« On voit depuis longtemps déjà que tout ce qu’on mijote et expose n’est pas
très appétissant : rien que l’action et la volonté, le sang et la terre ; chaque
slogan est une grenade à main, tous ces regards d’auteurs qui ressemblent à
leurs lecteurs, visages tous pareils, autant de succès de librairie. Entreprise
d’une bureaumantocratie livrant des guerres de libération pour mieux asservir.
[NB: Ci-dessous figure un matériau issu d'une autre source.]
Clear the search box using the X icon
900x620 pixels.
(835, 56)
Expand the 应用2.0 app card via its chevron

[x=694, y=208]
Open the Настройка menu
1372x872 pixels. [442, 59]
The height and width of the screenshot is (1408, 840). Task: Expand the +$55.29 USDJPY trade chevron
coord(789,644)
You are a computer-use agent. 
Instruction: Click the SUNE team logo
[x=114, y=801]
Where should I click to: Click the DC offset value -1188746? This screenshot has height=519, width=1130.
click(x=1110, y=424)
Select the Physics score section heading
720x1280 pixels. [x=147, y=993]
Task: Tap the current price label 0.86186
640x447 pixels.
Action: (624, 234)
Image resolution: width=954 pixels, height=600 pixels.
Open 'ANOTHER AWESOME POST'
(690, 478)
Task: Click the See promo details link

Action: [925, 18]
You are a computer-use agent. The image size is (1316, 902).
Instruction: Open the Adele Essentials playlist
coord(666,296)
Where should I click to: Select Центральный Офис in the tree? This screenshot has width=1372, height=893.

Grouillement d’individus prêts à l’emploi : hommes de plume et hommes de main
qui proposent de faire même de la philosophie une école préparatoire aux idées
de Hitler. » Analyse de l’installation du nazisme dans les corps, les esprits et
les institutions, ce livre fait la démonstration qu’au début des années 1930, il
suffisait de savoir lire la presse pour comprendre, exemples à l’appuis, la
décennie que les nazis avaient programmé et mettrons en pratique pour
l’Allemagne. On n’y voit pas seulement la violence contre les Juifs, mais aussi
le laisser-faire de ceux qui avaient la position sociale comme les moyens
politiques et intellectuels de résister. Kraus convoque enfin la littérature et
la poésie pour débusquer les responsabilités de ceux qui ont accepté et même
demandé le sacrifice de l’intelligence au service de la propagande, préparant
librement le terrain à l’ensevelissement de l’humanité.